══ Record set
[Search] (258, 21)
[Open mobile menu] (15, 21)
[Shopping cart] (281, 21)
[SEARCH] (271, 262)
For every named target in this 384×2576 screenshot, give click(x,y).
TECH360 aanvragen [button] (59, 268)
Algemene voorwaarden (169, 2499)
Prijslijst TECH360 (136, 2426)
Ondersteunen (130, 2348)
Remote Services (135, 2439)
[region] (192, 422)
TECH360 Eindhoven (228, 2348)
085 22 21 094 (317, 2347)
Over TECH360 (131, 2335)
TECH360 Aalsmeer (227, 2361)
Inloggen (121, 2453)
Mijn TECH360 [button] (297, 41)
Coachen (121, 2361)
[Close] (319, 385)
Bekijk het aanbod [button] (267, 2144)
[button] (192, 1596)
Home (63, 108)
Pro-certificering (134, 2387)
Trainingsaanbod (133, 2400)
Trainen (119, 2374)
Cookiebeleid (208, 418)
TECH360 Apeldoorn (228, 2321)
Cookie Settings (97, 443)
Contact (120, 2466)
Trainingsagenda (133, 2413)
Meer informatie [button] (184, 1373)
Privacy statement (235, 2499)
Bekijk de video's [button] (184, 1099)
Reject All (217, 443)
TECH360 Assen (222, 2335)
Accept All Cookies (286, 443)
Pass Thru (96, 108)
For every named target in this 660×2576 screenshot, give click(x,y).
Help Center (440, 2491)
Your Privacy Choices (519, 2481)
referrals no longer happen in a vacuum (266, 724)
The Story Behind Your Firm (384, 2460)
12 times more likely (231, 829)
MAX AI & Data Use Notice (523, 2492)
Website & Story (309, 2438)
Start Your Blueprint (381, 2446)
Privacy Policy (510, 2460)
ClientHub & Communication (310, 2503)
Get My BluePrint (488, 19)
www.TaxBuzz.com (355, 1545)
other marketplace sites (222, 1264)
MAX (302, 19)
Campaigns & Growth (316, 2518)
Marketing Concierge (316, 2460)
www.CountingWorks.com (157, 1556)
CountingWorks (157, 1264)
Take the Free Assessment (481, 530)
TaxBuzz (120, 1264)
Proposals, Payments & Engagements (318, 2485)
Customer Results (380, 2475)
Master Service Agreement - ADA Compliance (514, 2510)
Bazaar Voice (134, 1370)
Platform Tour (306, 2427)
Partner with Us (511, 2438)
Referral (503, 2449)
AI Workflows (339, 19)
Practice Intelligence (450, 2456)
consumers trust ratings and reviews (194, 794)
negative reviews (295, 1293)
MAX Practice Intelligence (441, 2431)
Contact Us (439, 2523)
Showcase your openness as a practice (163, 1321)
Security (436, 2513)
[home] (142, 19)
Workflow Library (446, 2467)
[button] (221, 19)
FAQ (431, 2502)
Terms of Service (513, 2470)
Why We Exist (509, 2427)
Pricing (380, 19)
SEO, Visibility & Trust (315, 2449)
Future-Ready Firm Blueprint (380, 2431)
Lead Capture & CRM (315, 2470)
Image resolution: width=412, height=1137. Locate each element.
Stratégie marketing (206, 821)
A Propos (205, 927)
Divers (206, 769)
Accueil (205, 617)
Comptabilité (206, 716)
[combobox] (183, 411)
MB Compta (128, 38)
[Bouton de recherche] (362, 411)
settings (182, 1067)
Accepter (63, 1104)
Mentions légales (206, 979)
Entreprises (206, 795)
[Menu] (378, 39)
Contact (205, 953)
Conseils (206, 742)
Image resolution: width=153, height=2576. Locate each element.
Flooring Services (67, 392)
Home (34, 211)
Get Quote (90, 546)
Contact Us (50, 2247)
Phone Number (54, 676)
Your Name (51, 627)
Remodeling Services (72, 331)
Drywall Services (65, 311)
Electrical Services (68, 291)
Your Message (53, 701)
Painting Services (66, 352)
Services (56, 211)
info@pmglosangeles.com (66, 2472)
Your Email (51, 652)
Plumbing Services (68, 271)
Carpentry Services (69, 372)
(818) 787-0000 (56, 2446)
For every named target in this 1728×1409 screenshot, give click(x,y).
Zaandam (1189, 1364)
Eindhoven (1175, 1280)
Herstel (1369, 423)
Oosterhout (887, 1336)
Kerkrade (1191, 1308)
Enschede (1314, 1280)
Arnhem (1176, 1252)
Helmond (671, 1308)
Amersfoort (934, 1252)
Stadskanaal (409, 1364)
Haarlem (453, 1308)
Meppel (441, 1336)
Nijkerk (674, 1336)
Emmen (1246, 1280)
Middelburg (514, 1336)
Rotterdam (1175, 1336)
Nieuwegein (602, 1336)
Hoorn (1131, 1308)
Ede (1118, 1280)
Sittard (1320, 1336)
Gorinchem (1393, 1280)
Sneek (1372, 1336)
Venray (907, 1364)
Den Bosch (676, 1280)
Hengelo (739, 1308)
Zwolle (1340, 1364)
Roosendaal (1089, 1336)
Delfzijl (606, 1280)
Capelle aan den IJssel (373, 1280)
════
* Task requirements:
Which lines above run from the one containing "[Open mobile menu] (15, 21)" down to the one containing "Pass Thru (96, 108)"? Repeat exactly those, both ends included, and nothing else.

* Written answer:
[Open mobile menu] (15, 21)
[Shopping cart] (281, 21)
[SEARCH] (271, 262)
For every named target in this 384×2576 screenshot, give click(x,y).
TECH360 aanvragen [button] (59, 268)
Algemene voorwaarden (169, 2499)
Prijslijst TECH360 (136, 2426)
Ondersteunen (130, 2348)
Remote Services (135, 2439)
[region] (192, 422)
TECH360 Eindhoven (228, 2348)
085 22 21 094 (317, 2347)
Over TECH360 (131, 2335)
TECH360 Aalsmeer (227, 2361)
Inloggen (121, 2453)
Mijn TECH360 [button] (297, 41)
Coachen (121, 2361)
[Close] (319, 385)
Bekijk het aanbod [button] (267, 2144)
[button] (192, 1596)
Home (63, 108)
Pro-certificering (134, 2387)
Trainingsaanbod (133, 2400)
Trainen (119, 2374)
Cookiebeleid (208, 418)
TECH360 Apeldoorn (228, 2321)
Cookie Settings (97, 443)
Contact (120, 2466)
Trainingsagenda (133, 2413)
Meer informatie [button] (184, 1373)
Privacy statement (235, 2499)
Bekijk de video's [button] (184, 1099)
Reject All (217, 443)
TECH360 Assen (222, 2335)
Accept All Cookies (286, 443)
Pass Thru (96, 108)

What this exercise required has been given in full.